• [DOCUMENT SEGMENT]
————
1 . A multi-controller storage system comprising:

a backend storage to store snapshots of data volumes; and

a plurality of storage controllers communicatively connected to each other and to the backend storage, wherein a storage controller of the plurality of storage controllers to:

receive an input-output (IO) request to read a snapshot of a data volume assigned an ownership with other storage controller of the plurality of storage controllers; and

process the IO request to read the snapshot directly from the backend storage.

2. The multi-controller storage system of claim 1 , wherein the storage controller is assigned a secondary ownership of the snapshot of the data volume.

3. The multi-controller storage system of claim 1 , wherein the plurality of storage controllers simultaneously read the snapshot from the backend storage, upon receiving the IO request to read the snapshot by each of the plurality of storage controllers when multiple ownerships of the snapshot of the data volume are assigned to the plurality of storage controllers.

4. The multi-controller storage system of claim 1 , wherein the storage controller receives the IO request from a client device to read the snapshot of the data volume.

5. The multi-controller storage system of claim 1 , wherein the snapshot comprises a read only snapshot.

6. A method to read snapshots of data volumes in a multi-controller storage system, comprising:

receiving an input-output (IO) request by a storage controller of a plurality of storage controllers to read a snapshot of a data volume assigned an ownership with other storage controller of the plurality of storage controllers;

determining whether a secondary ownership of the snapshot is assigned to the storage controller;

if so, processing the IO request to read the snapshot directly from a backend storage by the storage controller; and

if not, processing the IO request to read the snapshot from the backend storage by the storage controller via the other storage controller.

7. The method of claim 6, wherein processing the IO request to read the snapshot from the backend storage by the storage controller via the other storage controller comprises:

sending the IO request to the other storage controller by the storage controller.

8. The method of claim 6, further comprising:

processing the IO request by the other storage controller to directly read the snapshot; and

sending data related to the snapshot to the storage controller based on the processed IO request.

9. The method of claim 6, wherein the processing the IO request to directly read the snapshot from the backend storage by the storage controller comprises: simultaneously processing the IO request by the plurality of storage controllers, upon receiving the IO request to read the snapshot by each of the plurality of storage controllers when multiple ownerships of the snapshot of the data volume are assigned to the plurality of storage controllers.
————
• [EXERCISE INPUT]
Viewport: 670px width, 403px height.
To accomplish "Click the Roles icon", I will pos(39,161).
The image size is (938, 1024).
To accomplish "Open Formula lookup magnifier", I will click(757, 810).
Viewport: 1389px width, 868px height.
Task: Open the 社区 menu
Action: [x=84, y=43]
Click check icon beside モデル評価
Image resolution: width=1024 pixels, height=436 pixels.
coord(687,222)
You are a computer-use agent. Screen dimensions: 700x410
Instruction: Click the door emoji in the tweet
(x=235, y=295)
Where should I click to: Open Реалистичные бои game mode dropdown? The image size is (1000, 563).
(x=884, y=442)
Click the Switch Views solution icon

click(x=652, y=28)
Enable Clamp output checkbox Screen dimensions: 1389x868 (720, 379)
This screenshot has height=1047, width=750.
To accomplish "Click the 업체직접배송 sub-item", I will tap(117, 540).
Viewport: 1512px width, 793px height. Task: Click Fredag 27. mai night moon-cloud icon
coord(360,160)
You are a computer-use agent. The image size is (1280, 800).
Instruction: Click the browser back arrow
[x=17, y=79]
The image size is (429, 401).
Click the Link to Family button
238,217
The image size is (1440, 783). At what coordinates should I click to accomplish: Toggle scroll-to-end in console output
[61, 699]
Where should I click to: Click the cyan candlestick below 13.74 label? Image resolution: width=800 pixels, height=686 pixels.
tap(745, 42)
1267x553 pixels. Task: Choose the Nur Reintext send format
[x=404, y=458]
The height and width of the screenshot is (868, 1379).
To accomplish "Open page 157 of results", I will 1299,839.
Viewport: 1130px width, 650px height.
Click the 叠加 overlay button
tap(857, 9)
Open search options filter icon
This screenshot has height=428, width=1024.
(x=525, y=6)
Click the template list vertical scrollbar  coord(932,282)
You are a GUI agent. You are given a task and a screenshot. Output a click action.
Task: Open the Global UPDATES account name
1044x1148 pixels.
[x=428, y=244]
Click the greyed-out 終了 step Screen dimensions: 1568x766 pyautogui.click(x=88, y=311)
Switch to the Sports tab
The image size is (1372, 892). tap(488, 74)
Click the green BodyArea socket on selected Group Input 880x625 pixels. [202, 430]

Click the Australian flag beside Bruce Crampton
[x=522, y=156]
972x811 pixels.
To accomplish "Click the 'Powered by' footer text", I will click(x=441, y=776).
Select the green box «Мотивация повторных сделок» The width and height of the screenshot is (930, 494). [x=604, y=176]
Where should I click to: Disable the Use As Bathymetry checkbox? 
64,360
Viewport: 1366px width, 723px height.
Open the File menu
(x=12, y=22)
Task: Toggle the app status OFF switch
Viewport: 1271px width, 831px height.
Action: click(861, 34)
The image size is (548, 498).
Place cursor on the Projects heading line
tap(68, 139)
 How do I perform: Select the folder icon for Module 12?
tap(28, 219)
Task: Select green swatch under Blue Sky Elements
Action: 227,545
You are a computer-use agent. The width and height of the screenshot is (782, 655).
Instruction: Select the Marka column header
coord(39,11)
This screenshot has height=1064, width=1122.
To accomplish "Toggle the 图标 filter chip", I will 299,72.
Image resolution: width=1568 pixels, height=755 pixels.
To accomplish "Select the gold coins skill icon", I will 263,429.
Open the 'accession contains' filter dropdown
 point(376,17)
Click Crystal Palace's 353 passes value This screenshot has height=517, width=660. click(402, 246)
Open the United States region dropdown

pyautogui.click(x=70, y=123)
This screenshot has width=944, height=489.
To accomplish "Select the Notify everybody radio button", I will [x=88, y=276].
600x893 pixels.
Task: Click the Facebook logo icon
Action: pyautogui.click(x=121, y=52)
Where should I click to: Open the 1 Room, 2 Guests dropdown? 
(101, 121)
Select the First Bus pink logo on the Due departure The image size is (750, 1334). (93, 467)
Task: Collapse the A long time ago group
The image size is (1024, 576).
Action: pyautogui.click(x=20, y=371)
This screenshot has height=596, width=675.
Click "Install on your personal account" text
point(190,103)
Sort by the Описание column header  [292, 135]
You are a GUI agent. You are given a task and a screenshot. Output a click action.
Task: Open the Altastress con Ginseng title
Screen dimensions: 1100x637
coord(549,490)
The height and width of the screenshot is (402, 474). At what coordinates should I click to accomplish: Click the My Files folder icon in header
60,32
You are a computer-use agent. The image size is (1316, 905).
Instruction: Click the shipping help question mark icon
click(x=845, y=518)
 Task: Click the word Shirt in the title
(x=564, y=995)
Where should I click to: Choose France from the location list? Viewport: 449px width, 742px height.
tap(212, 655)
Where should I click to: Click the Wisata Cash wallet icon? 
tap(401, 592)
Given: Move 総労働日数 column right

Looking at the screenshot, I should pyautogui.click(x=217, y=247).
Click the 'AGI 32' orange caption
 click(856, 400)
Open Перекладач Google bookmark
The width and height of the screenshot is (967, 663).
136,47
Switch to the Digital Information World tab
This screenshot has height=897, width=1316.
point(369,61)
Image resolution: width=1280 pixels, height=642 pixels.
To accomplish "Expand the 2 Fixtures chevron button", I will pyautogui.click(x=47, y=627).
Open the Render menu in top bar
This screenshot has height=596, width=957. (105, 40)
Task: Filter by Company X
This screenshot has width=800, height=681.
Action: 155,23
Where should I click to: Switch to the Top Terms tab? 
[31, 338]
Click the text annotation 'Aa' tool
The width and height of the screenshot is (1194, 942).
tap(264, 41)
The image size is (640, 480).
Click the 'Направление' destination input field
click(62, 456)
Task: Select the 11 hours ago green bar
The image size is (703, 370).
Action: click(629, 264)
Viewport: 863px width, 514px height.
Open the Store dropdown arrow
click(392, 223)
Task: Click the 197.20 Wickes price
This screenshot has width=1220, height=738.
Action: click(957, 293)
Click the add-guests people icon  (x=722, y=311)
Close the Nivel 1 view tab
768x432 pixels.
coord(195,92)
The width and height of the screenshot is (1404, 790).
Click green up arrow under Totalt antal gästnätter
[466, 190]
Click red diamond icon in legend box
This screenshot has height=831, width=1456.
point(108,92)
————
• [SET PROBLEM 1]
In the records, starting at the line containing "Click the 'AGI 32' orange caption" and ending at the line containing "point(369,61)", substitute "capture" for "screenshot" and reproduce only those lines with nothing else changed.
• [SET PROBLEM 2]
Resume the claims on reading snapshots in a multi-controller storage system from where they stop.

• [TASK RESULT 1]
Click the 'AGI 32' orange caption
 click(856, 400)
Open Перекладач Google bookmark
The width and height of the capture is (967, 663).
136,47
Switch to the Digital Information World tab
This capture has height=897, width=1316.
point(369,61)

• [TASK RESULT 2]
10. A non-transitory computer-readable medium having computer executable instructions stored thereon to read snapshots of data volumes stored in a backend storage, the instructions are executable by a processor to: enable a storage controller of a plurality of controllers to receive an input-output (IO) request to read a snapshot of a data volume assigned an ownership with a other storage controller;

determine whether a secondary ownership of the snapshot is assigned to the storage controller;

if so, enable the storage controller to process the IO request to read the snapshot directly from the backend storage; and

if not, enable the storage controller to process the IO request to read the snapshot from the backend storage via the other storage controller.

1 1 . The non-transitory computer-readable medium of claim 10, further comprising instructions that if executed cause the processor to:

enable the storage controller to send the IO request to the other storage controller, if the secondary ownership of the snapshot is not assigned to the storage controller.

12. The non-transitory computer-readable medium of claim 10, further comprising instructions that if executed cause the processor to: enable the other storage controller to:

process the IO request to read the snapshot from the backend storage; and

send data related to the snapshot to the storage controller based on the processed IO request.

13. The non-transitory computer-readable medium of claim 10, further comprising instructions that if executed cause the processor to:

enable the plurality of storage controllers to simultaneously process the IO request, upon receiving the IO request to read the snapshot by each of the plurality of storage controllers when multiple ownerships of the snapshot of the data volume are assigned to the plurality of storage controllers.